Divisibility properties of weighted $k$ regular partitions
Debika Banerjee, Ben Kane
TL;DR
The paper introduces a generalized, weighted family of k-regular partitions with generating function $\sum c_{k,r1,r2}(n) q^n = \prod_{n\ge1} \frac{(1 - q^{nk})^{r1}}{(1 - q^n)^{r2}}$, extending classical k-regular partitions. It develops an eta-quotient/modular-forms framework to construct cusp forms modulo primes and analyzes their Hecke translates, enabling Ramanujan-type congruences and divisibility results.

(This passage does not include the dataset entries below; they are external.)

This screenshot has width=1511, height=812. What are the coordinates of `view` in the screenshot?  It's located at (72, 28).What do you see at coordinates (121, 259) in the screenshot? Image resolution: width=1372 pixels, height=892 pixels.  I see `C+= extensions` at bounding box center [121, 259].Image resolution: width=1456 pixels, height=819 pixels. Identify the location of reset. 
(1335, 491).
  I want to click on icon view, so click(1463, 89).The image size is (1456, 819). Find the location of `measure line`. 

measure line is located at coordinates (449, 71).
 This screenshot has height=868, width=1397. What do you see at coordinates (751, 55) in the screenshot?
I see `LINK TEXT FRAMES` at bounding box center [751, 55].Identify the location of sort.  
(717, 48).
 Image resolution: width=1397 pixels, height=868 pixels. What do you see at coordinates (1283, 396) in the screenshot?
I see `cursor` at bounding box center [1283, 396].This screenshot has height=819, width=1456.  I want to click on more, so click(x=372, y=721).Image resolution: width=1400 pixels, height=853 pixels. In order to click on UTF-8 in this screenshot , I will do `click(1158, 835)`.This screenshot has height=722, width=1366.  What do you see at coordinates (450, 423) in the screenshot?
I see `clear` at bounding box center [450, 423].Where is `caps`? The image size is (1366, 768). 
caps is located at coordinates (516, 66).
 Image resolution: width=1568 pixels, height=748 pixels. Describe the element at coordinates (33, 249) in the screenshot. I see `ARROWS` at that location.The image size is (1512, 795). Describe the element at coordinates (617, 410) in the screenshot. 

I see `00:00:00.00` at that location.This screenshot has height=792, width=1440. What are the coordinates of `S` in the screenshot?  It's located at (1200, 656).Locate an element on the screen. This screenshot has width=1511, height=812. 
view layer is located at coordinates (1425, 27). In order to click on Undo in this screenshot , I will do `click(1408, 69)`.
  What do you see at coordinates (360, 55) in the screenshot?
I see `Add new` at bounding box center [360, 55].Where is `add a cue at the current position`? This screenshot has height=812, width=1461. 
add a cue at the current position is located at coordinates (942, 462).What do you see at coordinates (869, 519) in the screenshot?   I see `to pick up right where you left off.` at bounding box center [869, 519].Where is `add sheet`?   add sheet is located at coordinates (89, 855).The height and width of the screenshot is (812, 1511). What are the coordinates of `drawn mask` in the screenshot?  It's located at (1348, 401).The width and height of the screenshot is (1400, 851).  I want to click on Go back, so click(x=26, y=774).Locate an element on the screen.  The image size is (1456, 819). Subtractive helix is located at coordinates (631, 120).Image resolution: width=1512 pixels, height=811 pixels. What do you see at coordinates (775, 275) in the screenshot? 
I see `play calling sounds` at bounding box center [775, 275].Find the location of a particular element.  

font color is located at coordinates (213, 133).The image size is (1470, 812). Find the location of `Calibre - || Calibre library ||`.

A main achievement is proving a density-one type result for primes: for $r1=r$, $r2=Mr$ with $M$ odd, there exists a positive-density set of primes $\ell$ such that $c_{p,r,Mr}( (dmn\ell - r(p-M))/24 ) \equiv 0 \pmod{m}$ for all $n$ coprime to $\ell$, with corollaries including the classical $b_p(n)$ congruences. The work extends Zheng–Zhao-type density phenomena to broader weighted partition functions, using careful analysis of cusp orders and vanishing under Hecke operators, even when the level grows unbounded.
Abstract
We study a generalized class of weighted $k$-regular partitions defined by \[ \sum_{n=0}^{\infty} c_{k, r_1, r_2}(n) q^n = \prod_{n=1}^{\infty} \frac{(1 - q^{nk})^{r_1}}{(1 - q^n)^{r_2}}, \] which extends the classical $k$-regular partition function $b_k(n)$. We establish new infinite families of Ramanujan-type congruences, divisibility results, and positive-density prime sets for which $c_{k, r_1, r_2}(n)$ vanishes modulo a given prime.